Mathematician Chris Caldwell was inspired by Baez’s list and devised a mathematical version. Some (lightly edited) examples from Caldwell’s list are

  • 1 point for each word in all capital letters;
  • 5 points for every statement that is clearly vacuous, logically inconsistent, or widely known to be false;
  • 10 points for each such statement that is adhered to despite careful correction;
  • 10 points for not knowing (or not using) standard mathematical notation;
  • 10 points for expressing fear that your ideas will be stolen;
  • 10 points for each new term you invent or use without properly defining it;
  • 10 points for stating that your ideas are of great financial, theoretical, or spiritual value;
  • 10 points for beginning the description of your work by saying how long you have been working on it;
  • 10 points for each favorable comparison of yourself to established experts;
  • 10 points for citing an impressive-sounding, but irrelevant, result;
  • 20 points for naming something after yourself;
  • 30 points for not knowing how or where to submit their major discovery for publication;
  • 30 points for confusing examples or heuristics with mathematical proof;
  • 40 points for claiming to have a “proof” of an important result but not knowing what established mathematicians have done on the problem.

Underwood Dudley (1937–) is the modern heir to De Morgan. He spent years collecting stories of mathematical cranks and wrote several humorous books and articles showcasing cranks he has encountered.

As a joke, Dudley took values of π put forth by circle squarers from 1832 to 1879 (many from De Morgan’s book) and fit a regression line to it. He concluded that π changed according to the function 0.0000056060t + 3.14281, where t is years ad. He concluded that π was, well, π at 10:54 pm on November 10, 219 bc.

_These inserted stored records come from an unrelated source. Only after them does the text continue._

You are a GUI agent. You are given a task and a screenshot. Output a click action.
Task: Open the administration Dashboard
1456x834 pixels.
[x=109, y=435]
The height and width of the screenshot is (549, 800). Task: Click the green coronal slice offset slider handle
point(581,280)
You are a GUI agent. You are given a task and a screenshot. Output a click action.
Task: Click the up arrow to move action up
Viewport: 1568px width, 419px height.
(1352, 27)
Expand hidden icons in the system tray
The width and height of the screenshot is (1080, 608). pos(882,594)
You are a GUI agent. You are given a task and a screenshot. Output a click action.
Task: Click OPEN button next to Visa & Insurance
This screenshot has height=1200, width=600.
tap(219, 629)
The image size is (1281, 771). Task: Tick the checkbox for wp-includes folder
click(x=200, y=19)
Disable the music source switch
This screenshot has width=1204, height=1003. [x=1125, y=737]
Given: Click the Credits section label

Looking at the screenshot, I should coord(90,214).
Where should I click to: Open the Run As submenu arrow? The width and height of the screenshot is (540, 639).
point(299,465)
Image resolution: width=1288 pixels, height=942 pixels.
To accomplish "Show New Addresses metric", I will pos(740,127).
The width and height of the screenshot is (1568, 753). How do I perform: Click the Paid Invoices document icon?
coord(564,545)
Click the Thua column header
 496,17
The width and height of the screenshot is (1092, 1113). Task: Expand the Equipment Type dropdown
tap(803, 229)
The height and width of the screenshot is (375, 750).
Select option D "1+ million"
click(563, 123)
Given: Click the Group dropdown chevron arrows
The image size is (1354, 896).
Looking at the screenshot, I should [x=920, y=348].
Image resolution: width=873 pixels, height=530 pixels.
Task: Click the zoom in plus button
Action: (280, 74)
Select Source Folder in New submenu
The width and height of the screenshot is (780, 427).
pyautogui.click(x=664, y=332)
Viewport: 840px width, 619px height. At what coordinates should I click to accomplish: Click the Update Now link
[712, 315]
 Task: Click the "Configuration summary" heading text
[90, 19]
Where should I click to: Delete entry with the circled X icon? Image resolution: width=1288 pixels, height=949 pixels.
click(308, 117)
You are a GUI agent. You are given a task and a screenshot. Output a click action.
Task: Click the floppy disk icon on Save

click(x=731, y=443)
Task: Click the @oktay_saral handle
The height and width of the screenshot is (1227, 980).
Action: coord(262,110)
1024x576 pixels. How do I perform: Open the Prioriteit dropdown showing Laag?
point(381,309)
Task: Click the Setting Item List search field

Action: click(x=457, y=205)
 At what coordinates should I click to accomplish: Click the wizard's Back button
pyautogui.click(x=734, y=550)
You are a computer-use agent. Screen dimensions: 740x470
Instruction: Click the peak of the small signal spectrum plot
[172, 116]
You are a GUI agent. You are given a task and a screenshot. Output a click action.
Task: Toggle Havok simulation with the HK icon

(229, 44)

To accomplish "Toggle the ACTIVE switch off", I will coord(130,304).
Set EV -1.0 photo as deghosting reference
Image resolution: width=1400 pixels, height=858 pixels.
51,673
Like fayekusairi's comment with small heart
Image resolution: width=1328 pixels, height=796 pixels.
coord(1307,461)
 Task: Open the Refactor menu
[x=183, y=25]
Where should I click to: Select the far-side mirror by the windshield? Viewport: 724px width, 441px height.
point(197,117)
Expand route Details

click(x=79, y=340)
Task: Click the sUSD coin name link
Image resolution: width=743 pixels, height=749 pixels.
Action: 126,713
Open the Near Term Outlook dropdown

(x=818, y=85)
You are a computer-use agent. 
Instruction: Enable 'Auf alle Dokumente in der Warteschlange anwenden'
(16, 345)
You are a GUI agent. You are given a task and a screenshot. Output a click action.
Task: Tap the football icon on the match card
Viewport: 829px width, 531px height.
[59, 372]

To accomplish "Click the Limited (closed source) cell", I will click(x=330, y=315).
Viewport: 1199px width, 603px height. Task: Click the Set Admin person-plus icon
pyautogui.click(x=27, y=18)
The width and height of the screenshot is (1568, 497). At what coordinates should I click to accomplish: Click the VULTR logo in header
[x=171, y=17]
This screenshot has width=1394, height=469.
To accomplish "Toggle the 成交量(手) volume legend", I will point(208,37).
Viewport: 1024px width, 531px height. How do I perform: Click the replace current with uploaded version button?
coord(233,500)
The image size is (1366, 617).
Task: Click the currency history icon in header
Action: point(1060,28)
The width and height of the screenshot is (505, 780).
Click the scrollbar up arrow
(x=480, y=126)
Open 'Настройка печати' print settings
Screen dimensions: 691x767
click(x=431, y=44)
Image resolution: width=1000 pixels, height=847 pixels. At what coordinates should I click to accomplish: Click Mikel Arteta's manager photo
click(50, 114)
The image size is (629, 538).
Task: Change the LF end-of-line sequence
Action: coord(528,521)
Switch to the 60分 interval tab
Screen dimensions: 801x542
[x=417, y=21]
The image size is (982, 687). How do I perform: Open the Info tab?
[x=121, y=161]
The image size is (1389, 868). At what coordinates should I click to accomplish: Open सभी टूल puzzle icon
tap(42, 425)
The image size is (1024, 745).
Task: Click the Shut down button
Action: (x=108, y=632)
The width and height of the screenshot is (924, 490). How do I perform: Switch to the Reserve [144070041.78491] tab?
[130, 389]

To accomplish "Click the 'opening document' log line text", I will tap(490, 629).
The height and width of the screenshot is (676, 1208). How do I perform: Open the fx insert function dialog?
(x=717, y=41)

Cover images of Underwood Dudley’s Mathematical Cranks (1992) and The Trisectors (1994).

After his many years studying mathematical cranks, Dudley realized that they fit a pattern. In his book The Trisectors, he presented the following characteristics of the typical angle trisector (and presumably the circle squarers fit a similar mold):

  1. They are male.
  2. They are old, often retired.
  3. They don’t understand what it means for something to be mathematically impossible.
  4. Their mathematical background is minimal; it most likely ended with high-school geometry.
  5. They believe that the trisection of an angle is an important problem needing to be solved and that they will be richly rewarded with money or prestige for their work.
  6. Their proofs are always accompanied by dense, complicated figures.
  7. It is often impossible to convince them of their errors.
  8. They are prolific and persistent correspondents who will take up as much time as you give them.

Dudley concluded his description of these cranks by writing, “Now, will you know a trisector when you see one coming? And will you know what to do? Here is a hint: what you do involves your legs. No, you do not kick him.”

Alas, Dudley did not take his own advice. In the 1990s he was sued by one of the individuals that he featured in his book Mathematical Cranks—one William Dilworth. The Federal District Court in Wisconsin threw the case out, but Dilworth appealed. The Seventh Circuit Court of Appeals found for Dudley. Dilworth then sued Dudley in a Wisconsin state court. Dilworth ended up losing and having to pay $7,000 for the defense’s legal expenses.